• _EXERCISE MATERIAL_
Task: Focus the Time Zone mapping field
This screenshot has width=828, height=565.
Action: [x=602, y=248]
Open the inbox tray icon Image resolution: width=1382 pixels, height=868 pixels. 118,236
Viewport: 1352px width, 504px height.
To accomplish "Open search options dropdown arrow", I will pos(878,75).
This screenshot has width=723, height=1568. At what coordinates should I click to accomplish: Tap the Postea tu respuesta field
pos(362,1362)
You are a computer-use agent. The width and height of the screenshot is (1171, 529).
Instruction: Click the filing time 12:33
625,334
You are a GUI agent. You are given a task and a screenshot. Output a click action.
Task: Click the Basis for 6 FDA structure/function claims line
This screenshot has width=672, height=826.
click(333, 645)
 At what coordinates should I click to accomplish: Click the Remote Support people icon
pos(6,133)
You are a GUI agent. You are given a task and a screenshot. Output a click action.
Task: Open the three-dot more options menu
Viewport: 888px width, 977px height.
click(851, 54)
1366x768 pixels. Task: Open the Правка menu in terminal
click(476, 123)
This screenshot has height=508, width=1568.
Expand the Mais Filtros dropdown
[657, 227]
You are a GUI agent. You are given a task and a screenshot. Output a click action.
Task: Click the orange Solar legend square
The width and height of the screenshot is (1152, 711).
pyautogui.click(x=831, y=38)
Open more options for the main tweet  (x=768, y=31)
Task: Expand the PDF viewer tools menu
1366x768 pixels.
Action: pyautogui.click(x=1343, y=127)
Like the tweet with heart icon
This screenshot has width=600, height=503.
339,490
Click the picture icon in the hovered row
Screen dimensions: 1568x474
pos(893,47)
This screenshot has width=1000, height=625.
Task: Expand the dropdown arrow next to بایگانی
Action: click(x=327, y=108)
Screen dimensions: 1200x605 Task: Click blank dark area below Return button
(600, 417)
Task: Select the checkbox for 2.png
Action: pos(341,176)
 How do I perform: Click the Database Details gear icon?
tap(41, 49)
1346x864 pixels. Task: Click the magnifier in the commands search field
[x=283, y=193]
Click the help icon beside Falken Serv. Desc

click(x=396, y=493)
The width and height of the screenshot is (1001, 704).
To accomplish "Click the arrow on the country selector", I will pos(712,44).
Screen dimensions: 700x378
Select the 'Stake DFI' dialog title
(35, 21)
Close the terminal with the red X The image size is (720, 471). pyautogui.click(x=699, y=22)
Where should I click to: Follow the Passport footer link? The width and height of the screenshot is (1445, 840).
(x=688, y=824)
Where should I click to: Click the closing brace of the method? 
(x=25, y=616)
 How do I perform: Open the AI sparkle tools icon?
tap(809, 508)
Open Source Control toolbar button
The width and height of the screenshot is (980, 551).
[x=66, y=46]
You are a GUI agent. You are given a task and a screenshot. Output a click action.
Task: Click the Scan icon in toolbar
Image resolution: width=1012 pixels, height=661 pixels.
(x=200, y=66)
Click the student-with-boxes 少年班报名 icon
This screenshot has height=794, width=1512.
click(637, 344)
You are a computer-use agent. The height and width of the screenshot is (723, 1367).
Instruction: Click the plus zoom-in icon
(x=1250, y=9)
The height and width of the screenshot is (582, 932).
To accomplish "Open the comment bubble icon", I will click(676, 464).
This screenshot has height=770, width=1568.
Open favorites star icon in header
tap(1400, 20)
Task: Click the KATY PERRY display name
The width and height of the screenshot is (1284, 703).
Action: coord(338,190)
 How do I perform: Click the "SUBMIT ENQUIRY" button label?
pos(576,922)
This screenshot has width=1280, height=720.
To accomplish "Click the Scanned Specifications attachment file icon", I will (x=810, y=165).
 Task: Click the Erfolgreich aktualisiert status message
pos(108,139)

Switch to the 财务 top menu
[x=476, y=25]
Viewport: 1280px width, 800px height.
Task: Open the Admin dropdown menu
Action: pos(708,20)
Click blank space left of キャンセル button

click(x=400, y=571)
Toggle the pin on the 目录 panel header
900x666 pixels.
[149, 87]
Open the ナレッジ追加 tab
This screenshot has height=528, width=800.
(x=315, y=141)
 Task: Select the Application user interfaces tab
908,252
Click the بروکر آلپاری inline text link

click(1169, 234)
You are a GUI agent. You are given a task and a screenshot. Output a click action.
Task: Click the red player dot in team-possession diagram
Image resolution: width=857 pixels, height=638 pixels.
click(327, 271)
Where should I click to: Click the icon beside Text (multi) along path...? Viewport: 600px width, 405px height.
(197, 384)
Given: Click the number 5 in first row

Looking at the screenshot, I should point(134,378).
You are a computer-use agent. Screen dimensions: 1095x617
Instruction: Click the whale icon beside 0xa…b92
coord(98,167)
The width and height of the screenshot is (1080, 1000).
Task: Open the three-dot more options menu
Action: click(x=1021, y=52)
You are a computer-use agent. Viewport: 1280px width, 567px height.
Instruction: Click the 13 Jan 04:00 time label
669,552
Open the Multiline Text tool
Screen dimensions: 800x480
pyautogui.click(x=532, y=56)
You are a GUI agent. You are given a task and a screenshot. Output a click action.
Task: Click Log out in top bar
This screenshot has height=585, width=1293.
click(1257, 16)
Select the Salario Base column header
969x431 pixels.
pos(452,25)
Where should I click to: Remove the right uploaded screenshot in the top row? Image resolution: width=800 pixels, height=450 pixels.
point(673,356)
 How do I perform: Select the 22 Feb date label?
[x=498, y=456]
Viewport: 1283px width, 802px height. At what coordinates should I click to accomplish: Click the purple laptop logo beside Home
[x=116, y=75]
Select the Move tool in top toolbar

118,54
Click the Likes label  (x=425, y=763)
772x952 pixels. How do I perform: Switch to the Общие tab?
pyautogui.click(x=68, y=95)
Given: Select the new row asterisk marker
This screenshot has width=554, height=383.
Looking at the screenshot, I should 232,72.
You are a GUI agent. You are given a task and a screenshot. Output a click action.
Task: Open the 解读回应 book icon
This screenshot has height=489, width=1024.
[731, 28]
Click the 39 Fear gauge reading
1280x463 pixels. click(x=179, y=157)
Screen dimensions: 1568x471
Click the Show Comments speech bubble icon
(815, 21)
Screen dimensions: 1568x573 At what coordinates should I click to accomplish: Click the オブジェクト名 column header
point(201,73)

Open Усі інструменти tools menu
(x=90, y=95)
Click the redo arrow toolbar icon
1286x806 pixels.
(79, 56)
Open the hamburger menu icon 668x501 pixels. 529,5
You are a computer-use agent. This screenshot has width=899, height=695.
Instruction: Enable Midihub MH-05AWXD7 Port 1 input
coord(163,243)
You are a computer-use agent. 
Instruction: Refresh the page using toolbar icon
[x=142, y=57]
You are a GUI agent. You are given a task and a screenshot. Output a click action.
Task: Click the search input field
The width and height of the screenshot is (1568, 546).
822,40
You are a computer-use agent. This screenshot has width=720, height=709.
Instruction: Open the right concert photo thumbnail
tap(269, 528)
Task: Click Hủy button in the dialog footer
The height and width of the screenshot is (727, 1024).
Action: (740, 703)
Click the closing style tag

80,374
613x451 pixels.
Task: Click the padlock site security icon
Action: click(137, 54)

• _EXERCISE OBJECTIVE_
Nothing should appear in the answer except the lines above from the line with "The width and height of the screenshot is (1152, 711)." through the line with "The width and height of the screenshot is (1001, 704).", both included, written out exactly.

• _EXERCISE RESULT_
The width and height of the screenshot is (1152, 711).
pyautogui.click(x=831, y=38)
Open more options for the main tweet  (x=768, y=31)
Task: Expand the PDF viewer tools menu
1366x768 pixels.
Action: pyautogui.click(x=1343, y=127)
Like the tweet with heart icon
This screenshot has width=600, height=503.
339,490
Click the picture icon in the hovered row
Screen dimensions: 1568x474
pos(893,47)
This screenshot has width=1000, height=625.
Task: Expand the dropdown arrow next to بایگانی
Action: click(x=327, y=108)
Screen dimensions: 1200x605 Task: Click blank dark area below Return button
(600, 417)
Task: Select the checkbox for 2.png
Action: pos(341,176)
 How do I perform: Click the Database Details gear icon?
tap(41, 49)
1346x864 pixels. Task: Click the magnifier in the commands search field
[x=283, y=193]
Click the help icon beside Falken Serv. Desc

click(x=396, y=493)
The width and height of the screenshot is (1001, 704).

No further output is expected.